**Your goal:** Your output should be the lines from the one with "Given: Click the plus icon to create project" through the end of the entries below, set down word for word and nothing else.

**Data for review:**
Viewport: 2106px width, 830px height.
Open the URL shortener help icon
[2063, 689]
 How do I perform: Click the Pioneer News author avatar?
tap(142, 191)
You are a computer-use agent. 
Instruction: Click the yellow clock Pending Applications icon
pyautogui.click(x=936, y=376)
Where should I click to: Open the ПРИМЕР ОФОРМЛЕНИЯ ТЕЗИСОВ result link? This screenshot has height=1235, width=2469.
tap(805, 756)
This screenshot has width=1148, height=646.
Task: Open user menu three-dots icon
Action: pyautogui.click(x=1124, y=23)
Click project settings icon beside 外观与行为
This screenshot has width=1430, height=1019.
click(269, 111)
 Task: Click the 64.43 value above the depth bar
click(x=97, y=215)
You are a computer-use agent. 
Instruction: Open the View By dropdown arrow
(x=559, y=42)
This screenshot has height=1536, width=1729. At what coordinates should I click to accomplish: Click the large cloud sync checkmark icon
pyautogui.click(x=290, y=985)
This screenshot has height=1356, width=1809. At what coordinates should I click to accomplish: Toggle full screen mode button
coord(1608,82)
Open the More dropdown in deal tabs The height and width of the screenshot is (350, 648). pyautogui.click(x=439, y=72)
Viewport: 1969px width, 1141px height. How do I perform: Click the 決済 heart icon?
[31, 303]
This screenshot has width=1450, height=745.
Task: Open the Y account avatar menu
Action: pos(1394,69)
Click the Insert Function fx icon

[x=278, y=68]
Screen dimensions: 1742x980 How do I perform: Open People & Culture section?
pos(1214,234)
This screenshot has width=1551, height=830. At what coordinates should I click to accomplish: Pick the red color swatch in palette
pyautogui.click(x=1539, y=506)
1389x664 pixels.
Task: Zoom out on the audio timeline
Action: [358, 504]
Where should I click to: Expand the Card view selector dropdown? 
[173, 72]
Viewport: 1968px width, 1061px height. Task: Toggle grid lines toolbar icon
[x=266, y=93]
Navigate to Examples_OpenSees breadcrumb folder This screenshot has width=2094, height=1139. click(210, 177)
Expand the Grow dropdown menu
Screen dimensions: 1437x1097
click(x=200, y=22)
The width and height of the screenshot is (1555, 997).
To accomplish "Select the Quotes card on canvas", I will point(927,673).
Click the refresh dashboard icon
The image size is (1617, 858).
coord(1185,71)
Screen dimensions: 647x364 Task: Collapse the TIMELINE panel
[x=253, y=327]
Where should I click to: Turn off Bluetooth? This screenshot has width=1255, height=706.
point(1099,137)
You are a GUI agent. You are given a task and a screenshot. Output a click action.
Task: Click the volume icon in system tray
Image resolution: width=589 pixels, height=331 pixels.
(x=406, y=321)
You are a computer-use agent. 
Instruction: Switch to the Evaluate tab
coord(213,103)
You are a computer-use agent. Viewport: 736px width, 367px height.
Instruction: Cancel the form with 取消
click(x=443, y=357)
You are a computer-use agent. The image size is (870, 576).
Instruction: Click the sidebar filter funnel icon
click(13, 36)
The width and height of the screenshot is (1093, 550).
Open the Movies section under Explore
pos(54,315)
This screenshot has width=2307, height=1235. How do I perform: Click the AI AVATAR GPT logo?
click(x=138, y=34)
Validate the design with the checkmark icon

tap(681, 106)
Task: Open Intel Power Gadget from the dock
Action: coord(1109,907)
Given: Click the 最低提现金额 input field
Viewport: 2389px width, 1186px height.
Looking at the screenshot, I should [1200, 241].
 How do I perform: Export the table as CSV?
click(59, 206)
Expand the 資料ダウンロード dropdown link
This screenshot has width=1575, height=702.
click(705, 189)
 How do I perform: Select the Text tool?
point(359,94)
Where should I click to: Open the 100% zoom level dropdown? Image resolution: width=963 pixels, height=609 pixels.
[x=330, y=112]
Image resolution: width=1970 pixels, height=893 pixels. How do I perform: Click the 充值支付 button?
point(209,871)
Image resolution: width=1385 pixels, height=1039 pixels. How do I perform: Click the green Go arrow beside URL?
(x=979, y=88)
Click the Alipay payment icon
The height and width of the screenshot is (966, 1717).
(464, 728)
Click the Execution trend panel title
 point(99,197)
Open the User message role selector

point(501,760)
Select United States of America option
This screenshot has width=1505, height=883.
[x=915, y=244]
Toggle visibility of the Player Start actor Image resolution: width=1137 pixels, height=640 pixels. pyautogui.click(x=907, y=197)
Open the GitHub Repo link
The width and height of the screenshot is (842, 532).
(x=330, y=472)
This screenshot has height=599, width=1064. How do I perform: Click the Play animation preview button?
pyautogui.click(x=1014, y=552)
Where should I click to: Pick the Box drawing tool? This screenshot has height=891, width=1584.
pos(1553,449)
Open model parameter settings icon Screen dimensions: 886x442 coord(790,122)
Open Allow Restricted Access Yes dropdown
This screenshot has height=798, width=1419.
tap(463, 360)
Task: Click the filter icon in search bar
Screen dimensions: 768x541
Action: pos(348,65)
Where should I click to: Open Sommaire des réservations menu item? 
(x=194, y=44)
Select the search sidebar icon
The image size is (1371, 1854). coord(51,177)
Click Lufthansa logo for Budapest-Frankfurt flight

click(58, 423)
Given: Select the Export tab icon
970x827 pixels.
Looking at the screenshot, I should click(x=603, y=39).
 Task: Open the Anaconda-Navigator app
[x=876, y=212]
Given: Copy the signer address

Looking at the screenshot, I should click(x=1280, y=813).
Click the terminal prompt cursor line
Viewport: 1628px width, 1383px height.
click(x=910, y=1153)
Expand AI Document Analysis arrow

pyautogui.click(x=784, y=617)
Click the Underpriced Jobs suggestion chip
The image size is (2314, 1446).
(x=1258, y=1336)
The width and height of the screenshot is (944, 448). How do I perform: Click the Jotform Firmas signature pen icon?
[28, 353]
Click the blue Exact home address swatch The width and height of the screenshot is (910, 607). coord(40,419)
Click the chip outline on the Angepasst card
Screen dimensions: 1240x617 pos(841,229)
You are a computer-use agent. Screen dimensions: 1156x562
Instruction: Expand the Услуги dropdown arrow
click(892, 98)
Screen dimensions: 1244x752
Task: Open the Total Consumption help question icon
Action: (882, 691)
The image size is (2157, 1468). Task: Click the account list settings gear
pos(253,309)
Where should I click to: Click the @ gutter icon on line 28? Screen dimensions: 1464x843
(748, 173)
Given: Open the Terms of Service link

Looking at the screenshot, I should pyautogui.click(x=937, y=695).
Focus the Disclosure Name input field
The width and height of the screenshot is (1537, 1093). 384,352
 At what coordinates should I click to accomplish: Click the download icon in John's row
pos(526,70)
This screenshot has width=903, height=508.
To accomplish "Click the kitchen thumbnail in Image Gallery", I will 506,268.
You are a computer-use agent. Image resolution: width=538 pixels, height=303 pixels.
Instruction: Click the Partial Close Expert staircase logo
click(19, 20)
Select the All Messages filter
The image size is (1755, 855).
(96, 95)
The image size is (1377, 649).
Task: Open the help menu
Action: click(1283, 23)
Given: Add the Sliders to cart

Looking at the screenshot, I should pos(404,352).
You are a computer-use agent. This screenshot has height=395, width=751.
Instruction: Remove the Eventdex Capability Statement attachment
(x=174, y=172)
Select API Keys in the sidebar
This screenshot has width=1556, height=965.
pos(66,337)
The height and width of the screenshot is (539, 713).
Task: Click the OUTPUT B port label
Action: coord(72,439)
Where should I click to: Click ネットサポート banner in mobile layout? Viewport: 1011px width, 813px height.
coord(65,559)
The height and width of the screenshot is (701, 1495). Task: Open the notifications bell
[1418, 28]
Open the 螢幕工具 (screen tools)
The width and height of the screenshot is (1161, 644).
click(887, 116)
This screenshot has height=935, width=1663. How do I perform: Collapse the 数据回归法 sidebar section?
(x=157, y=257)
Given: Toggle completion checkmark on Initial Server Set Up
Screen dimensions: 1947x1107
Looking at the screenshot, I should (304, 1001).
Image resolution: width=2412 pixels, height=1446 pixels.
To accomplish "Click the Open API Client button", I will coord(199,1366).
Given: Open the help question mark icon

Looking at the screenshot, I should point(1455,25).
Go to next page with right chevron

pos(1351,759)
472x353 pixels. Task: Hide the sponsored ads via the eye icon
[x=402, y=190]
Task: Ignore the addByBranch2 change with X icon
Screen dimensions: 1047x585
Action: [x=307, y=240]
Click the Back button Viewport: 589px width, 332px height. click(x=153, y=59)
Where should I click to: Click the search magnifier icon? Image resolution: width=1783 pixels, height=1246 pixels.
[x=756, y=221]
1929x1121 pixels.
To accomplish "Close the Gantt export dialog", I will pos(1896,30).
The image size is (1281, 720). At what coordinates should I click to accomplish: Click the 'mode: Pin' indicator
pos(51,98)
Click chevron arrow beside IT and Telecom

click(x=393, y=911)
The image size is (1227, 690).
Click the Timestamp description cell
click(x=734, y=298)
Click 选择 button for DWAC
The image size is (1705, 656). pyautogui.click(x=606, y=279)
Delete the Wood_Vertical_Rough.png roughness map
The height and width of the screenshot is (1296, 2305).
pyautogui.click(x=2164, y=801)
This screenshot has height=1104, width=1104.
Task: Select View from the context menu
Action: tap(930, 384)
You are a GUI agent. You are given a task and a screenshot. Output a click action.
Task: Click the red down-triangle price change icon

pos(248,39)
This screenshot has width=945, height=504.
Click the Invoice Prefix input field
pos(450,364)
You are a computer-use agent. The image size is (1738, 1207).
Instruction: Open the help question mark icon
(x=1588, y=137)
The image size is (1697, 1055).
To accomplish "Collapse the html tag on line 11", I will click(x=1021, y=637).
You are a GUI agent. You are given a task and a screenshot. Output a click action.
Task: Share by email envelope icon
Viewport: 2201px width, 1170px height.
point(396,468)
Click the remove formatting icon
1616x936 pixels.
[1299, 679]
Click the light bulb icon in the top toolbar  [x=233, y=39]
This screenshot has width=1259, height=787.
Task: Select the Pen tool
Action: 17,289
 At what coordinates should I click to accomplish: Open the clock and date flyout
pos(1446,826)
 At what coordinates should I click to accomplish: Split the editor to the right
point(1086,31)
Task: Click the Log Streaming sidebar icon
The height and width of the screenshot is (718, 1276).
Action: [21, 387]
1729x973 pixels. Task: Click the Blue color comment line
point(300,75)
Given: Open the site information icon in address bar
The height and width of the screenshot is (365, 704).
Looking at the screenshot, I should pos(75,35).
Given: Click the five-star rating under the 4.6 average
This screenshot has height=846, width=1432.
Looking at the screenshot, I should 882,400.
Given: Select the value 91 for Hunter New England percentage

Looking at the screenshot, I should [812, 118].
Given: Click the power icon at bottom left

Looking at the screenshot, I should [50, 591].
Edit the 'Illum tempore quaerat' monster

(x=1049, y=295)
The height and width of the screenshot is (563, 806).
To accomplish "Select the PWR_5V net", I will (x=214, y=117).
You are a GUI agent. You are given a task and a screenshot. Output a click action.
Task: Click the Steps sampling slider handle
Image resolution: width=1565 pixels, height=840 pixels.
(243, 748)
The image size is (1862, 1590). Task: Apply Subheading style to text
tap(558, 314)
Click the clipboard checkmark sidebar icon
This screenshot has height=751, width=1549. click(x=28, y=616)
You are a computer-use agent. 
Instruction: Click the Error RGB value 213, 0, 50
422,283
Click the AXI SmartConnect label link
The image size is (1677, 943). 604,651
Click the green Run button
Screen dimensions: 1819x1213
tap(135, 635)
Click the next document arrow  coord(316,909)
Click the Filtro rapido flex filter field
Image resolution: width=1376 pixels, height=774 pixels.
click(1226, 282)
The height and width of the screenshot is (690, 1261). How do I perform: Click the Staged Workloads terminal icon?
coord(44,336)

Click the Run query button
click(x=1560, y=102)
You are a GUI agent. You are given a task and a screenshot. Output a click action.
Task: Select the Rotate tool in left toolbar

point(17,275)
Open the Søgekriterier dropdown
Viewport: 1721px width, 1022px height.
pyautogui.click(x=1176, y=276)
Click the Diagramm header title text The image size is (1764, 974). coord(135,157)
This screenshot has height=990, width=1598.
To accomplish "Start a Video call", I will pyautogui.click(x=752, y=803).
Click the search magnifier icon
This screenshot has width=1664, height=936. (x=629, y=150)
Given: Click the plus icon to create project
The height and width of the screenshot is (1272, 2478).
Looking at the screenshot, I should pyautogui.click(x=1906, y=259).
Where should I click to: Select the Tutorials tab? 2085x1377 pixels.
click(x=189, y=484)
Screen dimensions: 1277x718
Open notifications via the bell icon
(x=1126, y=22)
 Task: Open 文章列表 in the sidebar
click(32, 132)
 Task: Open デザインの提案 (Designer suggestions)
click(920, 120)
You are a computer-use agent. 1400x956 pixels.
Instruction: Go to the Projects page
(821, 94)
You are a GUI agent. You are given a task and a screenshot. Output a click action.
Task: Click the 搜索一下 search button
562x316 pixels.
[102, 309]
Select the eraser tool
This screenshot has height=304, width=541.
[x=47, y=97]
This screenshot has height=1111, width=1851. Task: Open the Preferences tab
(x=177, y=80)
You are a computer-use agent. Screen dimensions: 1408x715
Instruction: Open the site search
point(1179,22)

**Your response:**
Given: Click the plus icon to create project
The height and width of the screenshot is (1272, 2478).
Looking at the screenshot, I should pyautogui.click(x=1906, y=259).
Where should I click to: Select the Tutorials tab? 2085x1377 pixels.
click(x=189, y=484)
Screen dimensions: 1277x718
Open notifications via the bell icon
(x=1126, y=22)
 Task: Open 文章列表 in the sidebar
click(32, 132)
 Task: Open デザインの提案 (Designer suggestions)
click(920, 120)
You are a computer-use agent. 1400x956 pixels.
Instruction: Go to the Projects page
(821, 94)
You are a GUI agent. You are given a task and a screenshot. Output a click action.
Task: Click the 搜索一下 search button
562x316 pixels.
[102, 309]
Select the eraser tool
This screenshot has height=304, width=541.
[x=47, y=97]
This screenshot has height=1111, width=1851. Task: Open the Preferences tab
(x=177, y=80)
You are a computer-use agent. Screen dimensions: 1408x715
Instruction: Open the site search
point(1179,22)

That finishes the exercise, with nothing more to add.